Friday, 4 July 2008

5TB drives

I just read this on The Register. 5TB drives! Can you imagine it! The HDD manufacturers continue to push the envelope even further.

Now I have a concern about drives getting to this size and that's the ability to get data on/off the drive itself. With 73/146/300GB drives, the capacity to response time ratio is still within a tolerance that means adequate random access throughput can be achieved. But with larger drives the number of different concurrent accesses will increase and if response time doesn't decrease then very large HDDs will start to operate like sequential devices.

I think I need an illustration to make my point. Imagine a 73GB drive is receiving 200 random I/Os per second, each with an average 5ms response time. Scale the capacity up to a 5TB drive and that's about 69 times the capacity. The scaled up drive would have to cope with 13800 I/Os a second and provide an average response time of 0.07ms!

Firstly, it is unlikely 5TB drives will be expected to perform like today's 73GB drives but it serves to illustrate that we can't expect to simply consolidate and shrink the number of drives installed into an array. We need something more.

I think we need a more innovative approach to the design of the drive interface. This may simply be shed loads of cache, to improve the overall average response time, or perhaps multiple virtual interfaces per drive or independently mobile read/write heads which don't need to read/write a cylinder at the same time. It could even be drives that dynamically reallocate their data to make read/write quicker (for example, put frequently read/write blocks in the same physical area of the drive).

Who knows what the solution is, but rest assured something needs to happen to make 5TB drives useful devices.

6 comments:

Alex said...

have you read this article ?

http://blogs.sun.com/ahl/entry/hybrid_storage_pools_in_cacm

It seems relevant to your performance concerns

Alex

BarryWhyte said...

Chris,

I agree completely. I've heard rumours of one vendor looking at putting 4 SAS ports on a single device... maybe multi-ported drives, separate 'segmented caches' within the drive and more parallelism will come. Infact it needs to if we are to maintain anything other than archive / backup data on such drives.

Chris M Evans said...

Alex, thanks for the link, it says similar things to my thinking - plus it gives me another RSS feed to add to my ever growing list!

Chris M Evans said...

Barry

I wonder if that means the HDD of 20 years time will look as different today as the Winchester drives used in the 50's and 60's?

Pete Steg said...

SSD is the solution. Disk is the new Tape, and Flash is the new Disk.

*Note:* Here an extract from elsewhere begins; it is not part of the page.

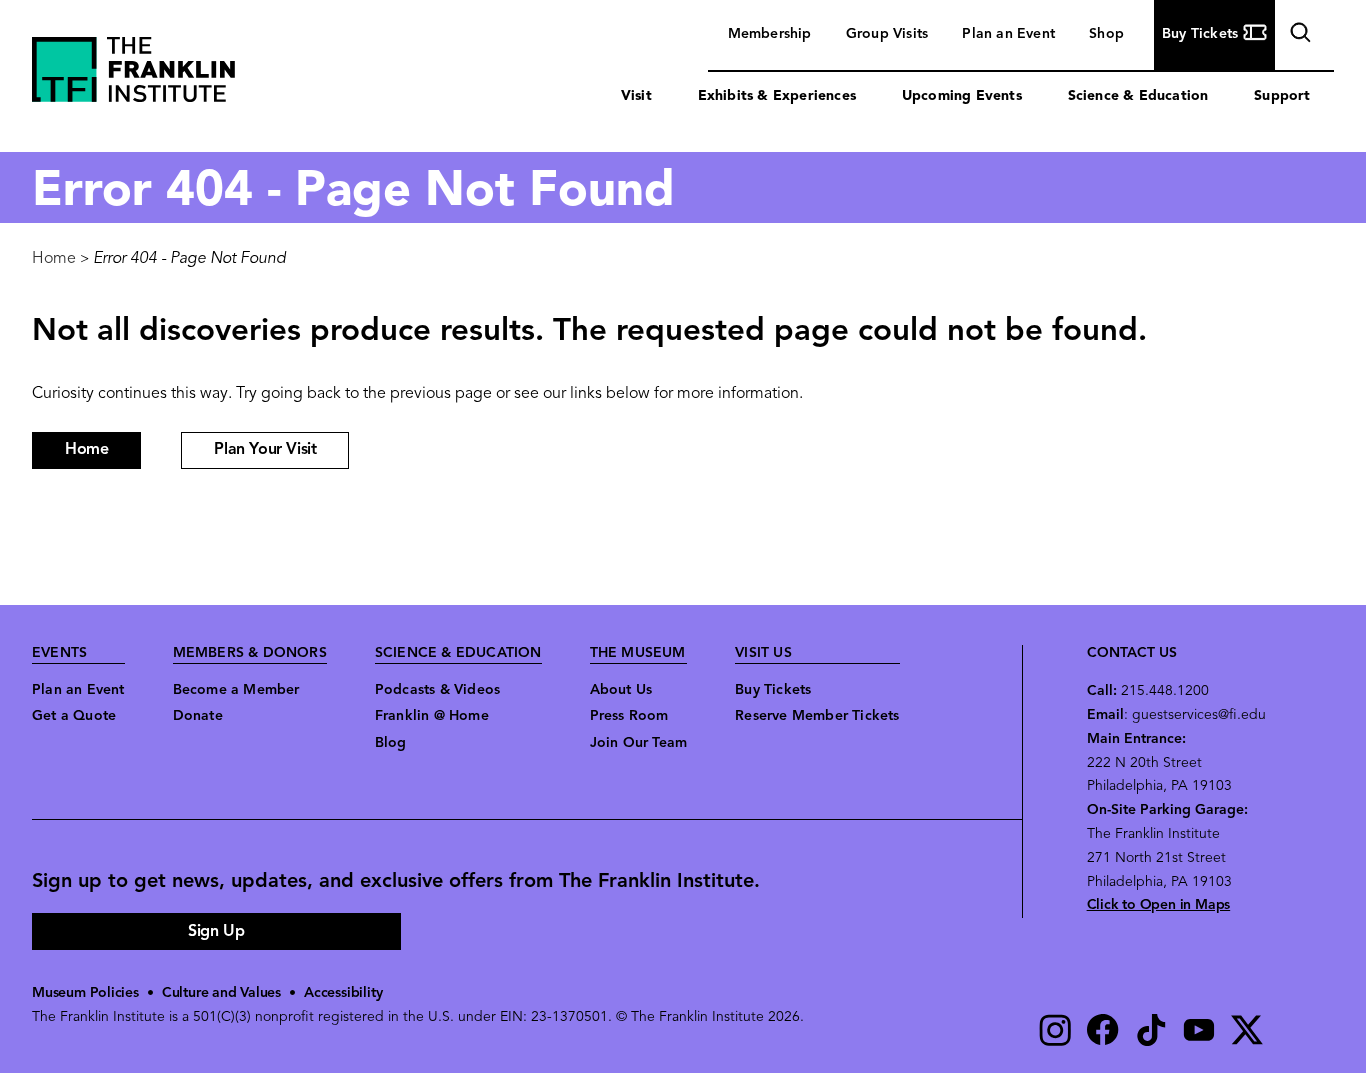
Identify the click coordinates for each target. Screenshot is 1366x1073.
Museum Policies (85, 993)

Give it some time, though. What we see on the market today from STEC and others is a good start, but the technology has a ways to go to complement performance drives in the mainstream.

Chris M Evans said...

Pete, So all the "secret sauce" that goes into DMX/USP type arrays could then be completely negated as a lot of effort is put into coping with the disadvantages of mechanical disks. However I don't think that disk is ready to usurp tape's portability and innate ability to exist without needing power. Interesting times...